Not long after, Mirani set a new record: to become India's first woman to freedive 40 m, a feat that took one minute 50 seconds to complete. “The nervousness and resistance all disappeared in thin air that day,” recalled the record setter.
“When I surfaced and did my recovery breath, he asked me to look at my watch and it said '40+m.' I couldn't believe what I saw,” said Mirani excitedly.
She mentioned that none of this would have been possible without her coach, Lukas Grabowski. She called him an “encyclopedia” on everything related to diving. “He was a confidante, a friend, a support system, and a teacher who believed in me more than I believed in myself,” said Mirani.
But did being a woman come as a challenge, I prodded. “As a woman, the reactions you receive are a mixed bag,” Mirani confirmed, adding that the onus and pressure to prove your credibility and skill weighs much more for a woman than for a man. “Something as small as a critical eye from a fisherman, who would look at you slightly differently [than looking at men] would tell you the entire story of being a female freediver,” Mirani added.

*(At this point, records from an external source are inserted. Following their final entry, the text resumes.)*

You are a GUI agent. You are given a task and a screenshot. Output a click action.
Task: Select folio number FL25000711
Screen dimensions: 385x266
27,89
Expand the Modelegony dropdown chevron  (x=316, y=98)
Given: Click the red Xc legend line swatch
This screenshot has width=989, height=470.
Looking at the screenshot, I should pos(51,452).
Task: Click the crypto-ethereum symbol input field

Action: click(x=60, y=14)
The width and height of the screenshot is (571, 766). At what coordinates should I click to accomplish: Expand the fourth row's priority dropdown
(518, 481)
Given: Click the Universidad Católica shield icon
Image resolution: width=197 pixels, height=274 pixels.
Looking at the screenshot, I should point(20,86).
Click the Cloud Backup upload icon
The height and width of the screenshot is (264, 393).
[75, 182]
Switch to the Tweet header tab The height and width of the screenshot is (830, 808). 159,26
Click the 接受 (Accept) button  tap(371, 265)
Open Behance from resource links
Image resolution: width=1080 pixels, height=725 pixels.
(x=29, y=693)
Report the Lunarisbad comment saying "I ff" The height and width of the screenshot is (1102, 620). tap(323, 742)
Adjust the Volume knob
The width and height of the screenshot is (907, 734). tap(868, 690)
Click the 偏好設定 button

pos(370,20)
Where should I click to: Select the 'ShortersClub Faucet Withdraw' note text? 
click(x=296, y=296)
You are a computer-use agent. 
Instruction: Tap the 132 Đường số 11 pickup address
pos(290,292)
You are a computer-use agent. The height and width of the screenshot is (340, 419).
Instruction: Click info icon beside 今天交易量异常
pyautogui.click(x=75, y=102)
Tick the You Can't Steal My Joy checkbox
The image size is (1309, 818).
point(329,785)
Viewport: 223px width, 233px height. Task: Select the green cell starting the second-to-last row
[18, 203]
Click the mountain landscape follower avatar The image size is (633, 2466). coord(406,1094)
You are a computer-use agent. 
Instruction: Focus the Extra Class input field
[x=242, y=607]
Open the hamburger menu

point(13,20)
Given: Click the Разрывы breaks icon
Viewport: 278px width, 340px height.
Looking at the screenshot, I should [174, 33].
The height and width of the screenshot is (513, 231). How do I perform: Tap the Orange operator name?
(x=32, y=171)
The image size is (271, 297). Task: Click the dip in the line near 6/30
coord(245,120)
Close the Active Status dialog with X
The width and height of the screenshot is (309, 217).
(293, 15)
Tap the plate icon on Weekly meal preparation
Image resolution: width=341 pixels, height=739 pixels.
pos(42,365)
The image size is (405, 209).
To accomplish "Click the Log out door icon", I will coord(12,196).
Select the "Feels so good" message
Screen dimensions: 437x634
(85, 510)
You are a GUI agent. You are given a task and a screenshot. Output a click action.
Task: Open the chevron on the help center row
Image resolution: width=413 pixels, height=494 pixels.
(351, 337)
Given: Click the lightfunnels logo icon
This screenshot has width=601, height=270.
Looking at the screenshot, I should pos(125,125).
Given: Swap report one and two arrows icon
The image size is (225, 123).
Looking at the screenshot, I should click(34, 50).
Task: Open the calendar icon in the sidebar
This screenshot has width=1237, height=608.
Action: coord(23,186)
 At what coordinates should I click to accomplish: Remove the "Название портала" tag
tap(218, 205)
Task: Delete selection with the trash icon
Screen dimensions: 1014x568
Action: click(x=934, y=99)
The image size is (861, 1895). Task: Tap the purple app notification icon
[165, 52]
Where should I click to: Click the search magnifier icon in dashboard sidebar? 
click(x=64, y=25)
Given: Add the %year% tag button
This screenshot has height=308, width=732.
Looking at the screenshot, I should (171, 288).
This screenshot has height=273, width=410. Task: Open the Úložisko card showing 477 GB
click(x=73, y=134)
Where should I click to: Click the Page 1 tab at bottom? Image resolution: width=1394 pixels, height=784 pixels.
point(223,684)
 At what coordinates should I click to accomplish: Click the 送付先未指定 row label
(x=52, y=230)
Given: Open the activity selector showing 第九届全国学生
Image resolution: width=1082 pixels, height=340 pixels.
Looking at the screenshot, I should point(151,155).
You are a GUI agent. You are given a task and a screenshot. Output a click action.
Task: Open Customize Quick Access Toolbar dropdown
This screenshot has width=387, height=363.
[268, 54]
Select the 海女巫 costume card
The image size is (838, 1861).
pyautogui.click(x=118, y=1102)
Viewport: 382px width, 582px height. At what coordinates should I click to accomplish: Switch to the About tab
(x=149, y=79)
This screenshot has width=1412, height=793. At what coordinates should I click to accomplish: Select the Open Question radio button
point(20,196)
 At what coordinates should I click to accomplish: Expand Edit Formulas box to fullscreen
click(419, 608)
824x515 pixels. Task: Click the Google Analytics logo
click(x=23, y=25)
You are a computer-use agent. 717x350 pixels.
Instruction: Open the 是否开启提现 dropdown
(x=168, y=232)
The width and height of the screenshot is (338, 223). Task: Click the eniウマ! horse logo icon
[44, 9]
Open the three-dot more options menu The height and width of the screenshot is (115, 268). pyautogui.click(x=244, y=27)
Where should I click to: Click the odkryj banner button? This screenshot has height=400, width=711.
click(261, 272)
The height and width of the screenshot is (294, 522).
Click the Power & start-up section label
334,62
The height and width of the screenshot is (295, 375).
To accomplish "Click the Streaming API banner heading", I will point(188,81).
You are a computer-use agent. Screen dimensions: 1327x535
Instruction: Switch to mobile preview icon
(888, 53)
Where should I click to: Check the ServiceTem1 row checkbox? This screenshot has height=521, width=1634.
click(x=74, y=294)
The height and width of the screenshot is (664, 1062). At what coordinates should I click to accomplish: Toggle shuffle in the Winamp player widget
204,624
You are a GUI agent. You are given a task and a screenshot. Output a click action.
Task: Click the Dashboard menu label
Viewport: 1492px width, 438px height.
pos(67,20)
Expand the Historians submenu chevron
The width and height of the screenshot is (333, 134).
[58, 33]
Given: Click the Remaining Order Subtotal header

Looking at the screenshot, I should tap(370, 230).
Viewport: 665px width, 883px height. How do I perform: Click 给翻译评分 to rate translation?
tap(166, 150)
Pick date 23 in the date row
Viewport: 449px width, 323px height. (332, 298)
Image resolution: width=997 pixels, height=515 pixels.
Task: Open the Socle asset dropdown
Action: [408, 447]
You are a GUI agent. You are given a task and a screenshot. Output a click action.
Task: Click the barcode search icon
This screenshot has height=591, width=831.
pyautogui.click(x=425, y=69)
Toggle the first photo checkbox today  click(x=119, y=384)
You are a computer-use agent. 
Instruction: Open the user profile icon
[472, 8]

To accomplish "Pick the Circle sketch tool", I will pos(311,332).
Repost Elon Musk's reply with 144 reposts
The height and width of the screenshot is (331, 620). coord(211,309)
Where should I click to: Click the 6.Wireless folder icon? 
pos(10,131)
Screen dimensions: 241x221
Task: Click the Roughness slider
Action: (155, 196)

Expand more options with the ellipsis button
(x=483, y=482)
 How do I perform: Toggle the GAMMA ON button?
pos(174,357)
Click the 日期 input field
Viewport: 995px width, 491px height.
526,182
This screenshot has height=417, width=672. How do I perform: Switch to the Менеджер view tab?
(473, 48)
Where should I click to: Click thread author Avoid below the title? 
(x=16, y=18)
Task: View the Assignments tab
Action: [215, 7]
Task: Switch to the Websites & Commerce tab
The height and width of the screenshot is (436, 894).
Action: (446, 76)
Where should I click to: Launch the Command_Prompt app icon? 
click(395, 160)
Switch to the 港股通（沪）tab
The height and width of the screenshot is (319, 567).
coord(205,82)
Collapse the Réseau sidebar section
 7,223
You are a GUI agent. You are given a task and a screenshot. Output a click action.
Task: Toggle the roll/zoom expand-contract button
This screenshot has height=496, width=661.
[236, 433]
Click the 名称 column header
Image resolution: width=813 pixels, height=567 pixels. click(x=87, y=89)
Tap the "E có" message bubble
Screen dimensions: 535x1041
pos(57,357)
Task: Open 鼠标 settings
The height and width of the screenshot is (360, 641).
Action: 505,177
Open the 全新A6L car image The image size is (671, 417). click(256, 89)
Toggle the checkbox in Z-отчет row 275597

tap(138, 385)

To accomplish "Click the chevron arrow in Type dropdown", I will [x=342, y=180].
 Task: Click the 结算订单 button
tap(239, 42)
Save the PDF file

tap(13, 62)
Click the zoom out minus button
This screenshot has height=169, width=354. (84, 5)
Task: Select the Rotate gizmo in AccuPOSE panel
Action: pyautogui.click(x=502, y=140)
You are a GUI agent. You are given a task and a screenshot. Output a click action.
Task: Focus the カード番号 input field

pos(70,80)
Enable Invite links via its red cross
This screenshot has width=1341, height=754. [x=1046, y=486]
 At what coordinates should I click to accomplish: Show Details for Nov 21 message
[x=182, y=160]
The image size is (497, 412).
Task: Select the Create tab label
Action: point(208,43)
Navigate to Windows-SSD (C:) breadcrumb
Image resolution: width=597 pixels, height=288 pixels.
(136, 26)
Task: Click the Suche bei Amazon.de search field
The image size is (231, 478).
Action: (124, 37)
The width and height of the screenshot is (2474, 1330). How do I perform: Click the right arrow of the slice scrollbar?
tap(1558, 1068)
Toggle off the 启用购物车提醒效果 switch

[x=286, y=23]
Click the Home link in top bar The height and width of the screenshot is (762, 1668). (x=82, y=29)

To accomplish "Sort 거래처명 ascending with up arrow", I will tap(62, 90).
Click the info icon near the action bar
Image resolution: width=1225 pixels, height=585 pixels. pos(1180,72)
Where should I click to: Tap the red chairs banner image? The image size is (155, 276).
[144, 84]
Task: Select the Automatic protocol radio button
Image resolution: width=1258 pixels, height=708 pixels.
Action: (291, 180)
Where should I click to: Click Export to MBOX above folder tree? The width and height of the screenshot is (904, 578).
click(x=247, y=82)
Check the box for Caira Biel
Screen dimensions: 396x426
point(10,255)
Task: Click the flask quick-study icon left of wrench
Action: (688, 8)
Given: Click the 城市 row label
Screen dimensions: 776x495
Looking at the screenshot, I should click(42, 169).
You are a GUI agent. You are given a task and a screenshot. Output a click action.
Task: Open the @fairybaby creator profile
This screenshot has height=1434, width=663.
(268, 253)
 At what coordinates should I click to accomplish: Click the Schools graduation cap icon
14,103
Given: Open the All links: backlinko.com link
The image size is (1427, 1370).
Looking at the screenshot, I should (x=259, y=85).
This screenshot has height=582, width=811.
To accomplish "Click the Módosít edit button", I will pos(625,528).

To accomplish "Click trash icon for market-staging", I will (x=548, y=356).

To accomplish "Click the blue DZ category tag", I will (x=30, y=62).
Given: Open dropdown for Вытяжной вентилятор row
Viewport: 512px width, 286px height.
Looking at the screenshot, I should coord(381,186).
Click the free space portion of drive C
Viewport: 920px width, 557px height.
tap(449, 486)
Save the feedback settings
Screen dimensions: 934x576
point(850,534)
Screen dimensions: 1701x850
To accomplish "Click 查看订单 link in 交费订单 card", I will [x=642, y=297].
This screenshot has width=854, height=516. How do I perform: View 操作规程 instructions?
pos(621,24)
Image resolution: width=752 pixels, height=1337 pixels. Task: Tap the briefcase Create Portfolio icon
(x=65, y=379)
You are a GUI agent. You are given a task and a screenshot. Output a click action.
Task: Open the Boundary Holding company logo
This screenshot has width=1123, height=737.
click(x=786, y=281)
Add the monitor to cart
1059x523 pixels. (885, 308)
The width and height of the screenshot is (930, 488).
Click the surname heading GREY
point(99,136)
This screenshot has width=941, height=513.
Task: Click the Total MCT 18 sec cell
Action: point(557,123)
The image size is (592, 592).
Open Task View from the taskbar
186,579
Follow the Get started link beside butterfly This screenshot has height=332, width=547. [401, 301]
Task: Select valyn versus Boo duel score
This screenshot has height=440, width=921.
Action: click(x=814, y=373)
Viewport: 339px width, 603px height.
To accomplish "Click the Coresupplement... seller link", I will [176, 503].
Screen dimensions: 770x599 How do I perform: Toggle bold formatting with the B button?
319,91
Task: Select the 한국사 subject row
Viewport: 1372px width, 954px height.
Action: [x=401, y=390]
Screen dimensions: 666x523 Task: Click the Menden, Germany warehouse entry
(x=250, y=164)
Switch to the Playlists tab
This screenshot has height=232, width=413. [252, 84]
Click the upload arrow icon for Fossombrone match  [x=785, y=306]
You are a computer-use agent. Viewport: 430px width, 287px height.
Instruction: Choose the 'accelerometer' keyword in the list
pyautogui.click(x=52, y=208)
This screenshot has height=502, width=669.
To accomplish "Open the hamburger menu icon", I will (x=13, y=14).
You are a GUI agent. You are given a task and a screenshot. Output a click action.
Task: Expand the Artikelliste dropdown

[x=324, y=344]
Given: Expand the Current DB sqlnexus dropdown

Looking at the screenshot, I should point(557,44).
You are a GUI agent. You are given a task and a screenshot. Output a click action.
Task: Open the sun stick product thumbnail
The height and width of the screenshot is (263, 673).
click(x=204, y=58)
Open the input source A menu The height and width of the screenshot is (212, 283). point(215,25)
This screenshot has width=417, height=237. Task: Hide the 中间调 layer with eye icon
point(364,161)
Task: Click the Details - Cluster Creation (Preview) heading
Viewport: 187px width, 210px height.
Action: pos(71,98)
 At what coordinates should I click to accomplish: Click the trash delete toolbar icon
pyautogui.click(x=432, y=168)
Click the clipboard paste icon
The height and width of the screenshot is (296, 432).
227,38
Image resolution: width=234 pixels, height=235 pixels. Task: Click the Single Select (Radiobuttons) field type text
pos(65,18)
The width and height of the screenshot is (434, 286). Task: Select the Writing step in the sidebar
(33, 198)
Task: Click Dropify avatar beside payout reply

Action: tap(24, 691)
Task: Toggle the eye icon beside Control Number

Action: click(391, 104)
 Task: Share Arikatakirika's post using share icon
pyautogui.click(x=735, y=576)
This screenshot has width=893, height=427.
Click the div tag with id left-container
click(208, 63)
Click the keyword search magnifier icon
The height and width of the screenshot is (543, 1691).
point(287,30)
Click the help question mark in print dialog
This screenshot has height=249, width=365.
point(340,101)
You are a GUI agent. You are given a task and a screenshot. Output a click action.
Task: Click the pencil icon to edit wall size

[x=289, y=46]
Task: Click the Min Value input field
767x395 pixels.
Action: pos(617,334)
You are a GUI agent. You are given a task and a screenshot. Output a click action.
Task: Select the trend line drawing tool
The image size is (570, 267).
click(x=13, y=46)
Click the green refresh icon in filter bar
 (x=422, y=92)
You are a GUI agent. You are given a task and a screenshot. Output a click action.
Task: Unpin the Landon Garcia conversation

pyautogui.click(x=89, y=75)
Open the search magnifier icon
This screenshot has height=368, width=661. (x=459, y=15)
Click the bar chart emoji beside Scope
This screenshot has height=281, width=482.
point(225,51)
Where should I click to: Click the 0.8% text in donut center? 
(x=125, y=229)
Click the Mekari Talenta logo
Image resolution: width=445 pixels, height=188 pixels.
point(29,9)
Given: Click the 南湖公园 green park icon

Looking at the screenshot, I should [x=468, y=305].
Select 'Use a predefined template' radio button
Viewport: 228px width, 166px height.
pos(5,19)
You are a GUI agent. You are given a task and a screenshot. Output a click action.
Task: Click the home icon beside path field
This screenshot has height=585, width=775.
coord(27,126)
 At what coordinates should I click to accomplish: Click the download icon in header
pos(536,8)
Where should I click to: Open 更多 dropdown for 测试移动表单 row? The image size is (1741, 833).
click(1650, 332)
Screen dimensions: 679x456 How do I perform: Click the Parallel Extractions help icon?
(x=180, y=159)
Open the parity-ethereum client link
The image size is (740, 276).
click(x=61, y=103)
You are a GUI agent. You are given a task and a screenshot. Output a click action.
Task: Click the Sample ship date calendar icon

Physiologically, too, there are differences. Mirani was diagnosed with Amenorrhea for about 11 months, during which her menstrual cycle was disrupted. This was caused because of hormonal imbalances in the body as a result of frequent changes in her body temperature. Lifestyle and dietary changes, along with ayurvedic medicines, helped alleviate it.
However, she said “the good part is you might get lucky and find your girl tribe with these freedives.”
Mirani is currently focussed on building a freediving community in India. She hopes to help people experience the bliss and freedom that one can feel even in these difficult times.
With few avenues in India for people to train as freedivers, Mirani aims to do her bit to put India's freediving scene on the global map. “We, as a country, have immense talent but also a lot to catch up on. I want to do whatever I can to promote this delightful sport in India,” Mirani concluded.